What they found was that many apps currently store sensitive, private user data without encryption. Of all the apps that they looked at, only 17% scored a “pass” rating. 44% scored a “warn” rating, meaning that private data was “recoverable.” 39% scored a “fail” rating, meaning that private data like account information and personal communication were stored in plain text.
As you can see, it was quite easy for viaforensics to recover usernames from the apps and 10% of passwords they encountered were stored in plain text. For most apps and services, if you know the username and password, you’re in.
The strongest apps from a security standpoint were the financial apps. Of the 32 that they tested, 14 received a passing rating. Of the 8 financial apps that “failed,” they say that they “were able to recover payment history, partial credit card numbers and other transaction-related data. Others cached security PIN or username/password.”
On the other end of the spectrum, social networking apps were the worst. They tested 19 apps from 9 different companies and none passed the username test – everyone’s username was stored in plain text. Both LinkenIn for Android and Foursquare for Android failed their password test – users’ passwords were stored in plain text.
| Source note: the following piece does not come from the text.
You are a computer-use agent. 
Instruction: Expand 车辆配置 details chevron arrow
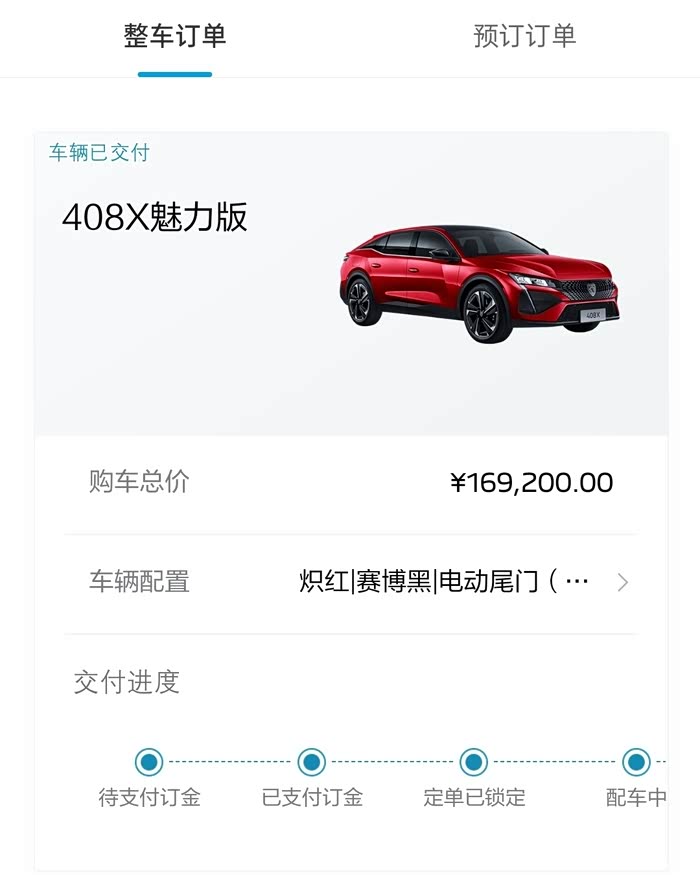(x=623, y=583)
Retail apps scored 0% pass, 86% warn and 14% fail while productivity apps like K-9 Mail and WordPress scored 9% pass, 49% warn and 43% fail on the whole.
Since a good amount of people use the same usernames and passwords for multiple services, it’s not hard to foresee the possible dangers here. Someone with bad intentions gets hold of one username or one password and they could have access to quite a bit of personal stuff.
Pair that with the fact that most smartphone passcodes are depressingly simple and you’ve got a security nightmare.
Of course, nobody wants to sound alarmist, but consumers “should recognize the risk,” says viaForensics.